Glow For It Green Smoothie
2 cups green tea
2 cups kale (I eyeball it)
2 cups kiwi, peeled and cut up
1 to 2 tablespoons chia seeds
Put it all in the blender and blitz for two minutes.
Note on the blending time. 2 minutes seems to be what my Cuisinart blender needs. So if your smoothie still has leaf bits in it blend longer and if you have a super duper blender you can go shorter.
This was a hit with everyone in the family. It is simple and easy to make for a brunch or if you have people staying with you. It also reheats well which makes it a good option for weekday meals or when you do not have a lot of time to cook in the morning.
There is not much to the recipe but it is so good and went into the recipe rotation right away. You can vary the greens with what you have on hand and the same goes for the cheese.

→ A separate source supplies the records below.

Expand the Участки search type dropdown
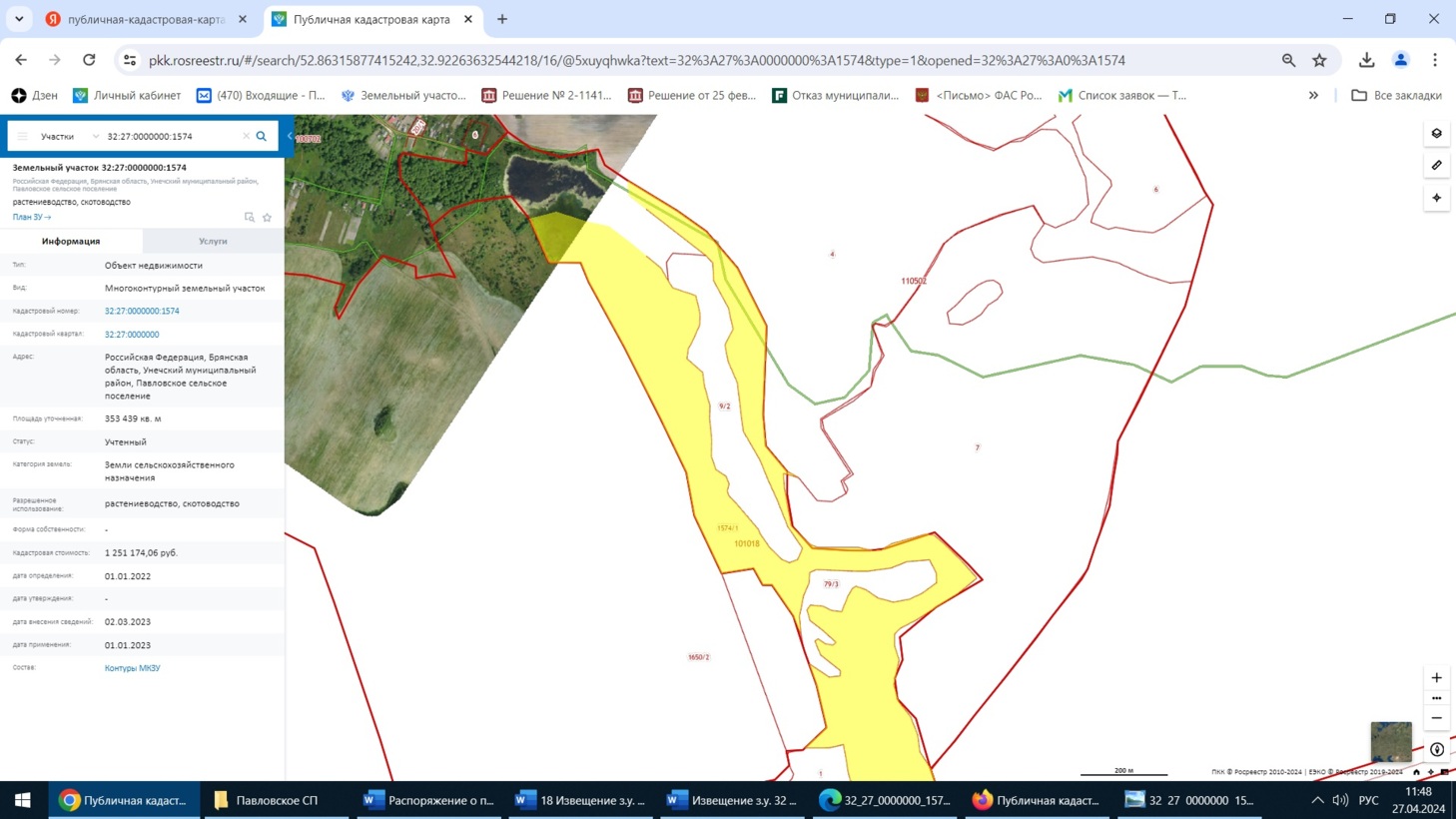The height and width of the screenshot is (819, 1456). pyautogui.click(x=95, y=136)
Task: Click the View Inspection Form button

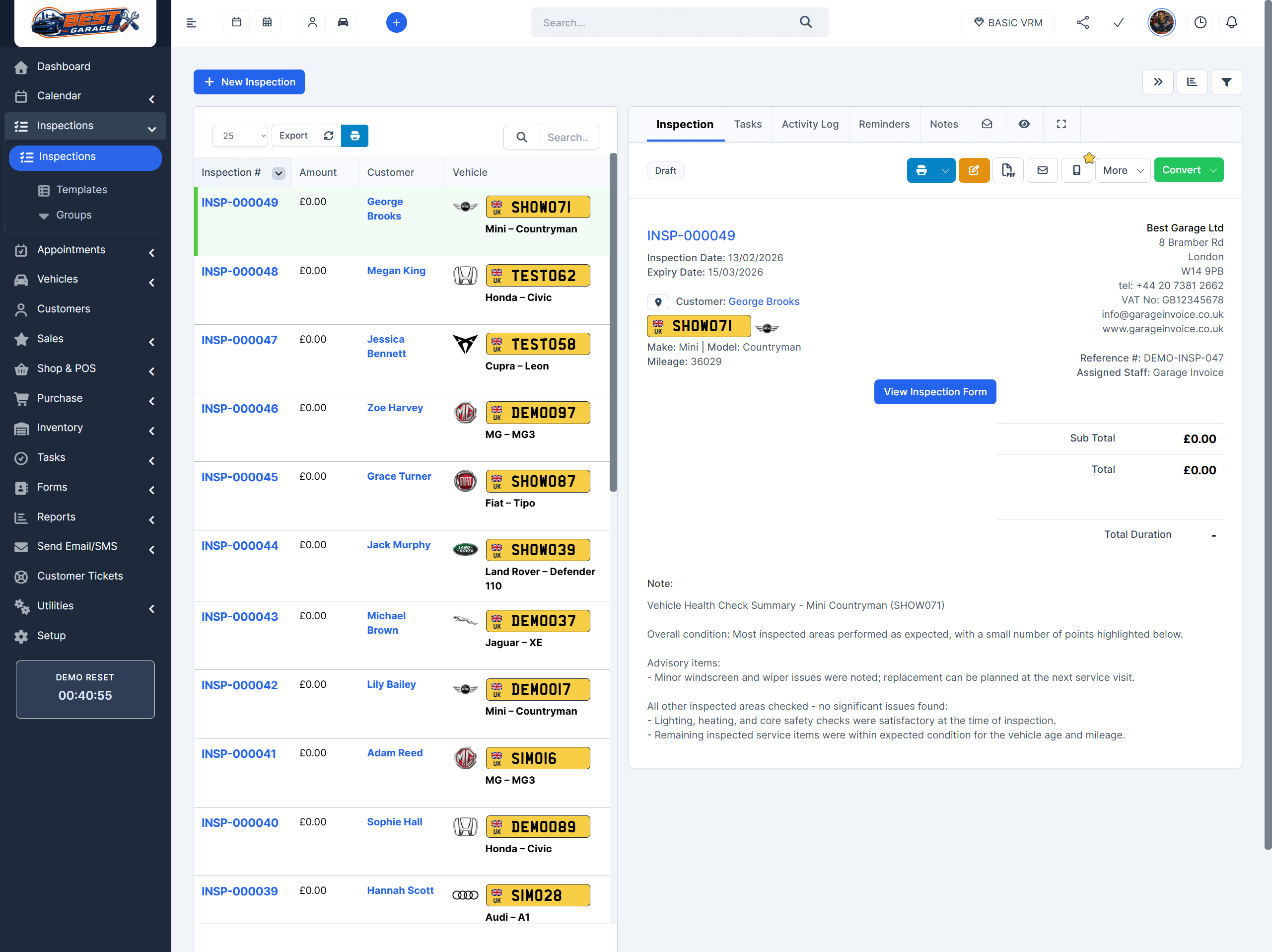Action: tap(934, 392)
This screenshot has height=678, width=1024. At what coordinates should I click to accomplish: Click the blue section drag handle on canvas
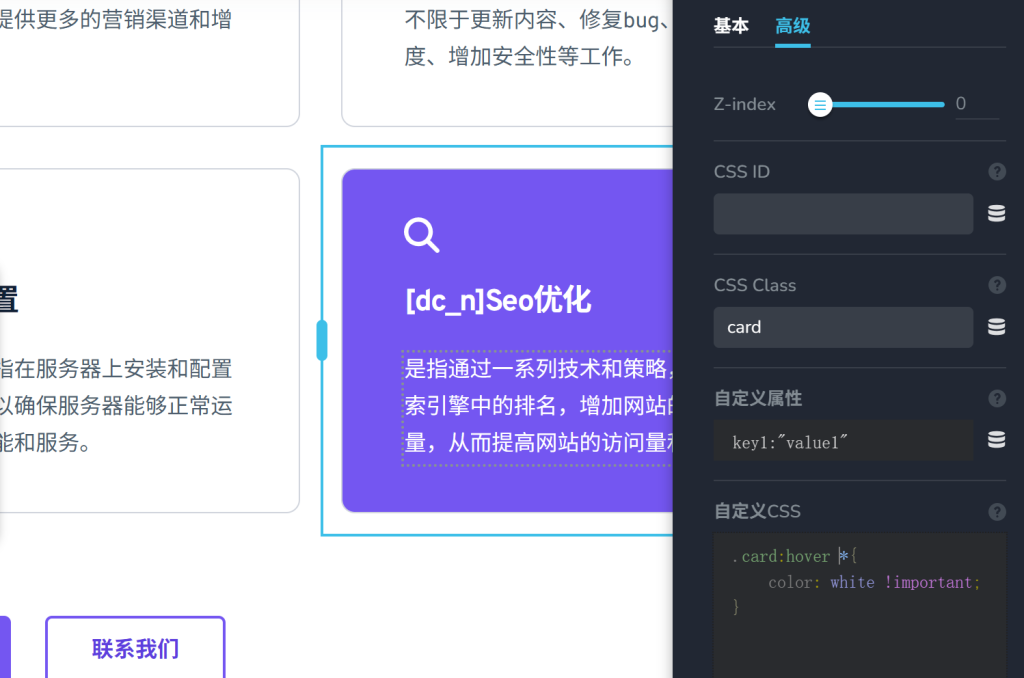point(322,339)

Kale and Collards Cheesey Eggbake
1 cup gouda cheese, grated
5 oz. kale and collards
salt and pepper to taste
Butter a 13×9 baking pan and preheat oven to 375 F. Saute your greens until wilted. and spread them on the bottom of your pan. Add grated cheese on top. Put eggs in a bowl and whisk well. Pour over cheese and greens. Stir with a fork to mix greens, cheese, and egg together. Pop into the oven and cook for 30 to 40 minutes and looks set. Makes about 9 servings.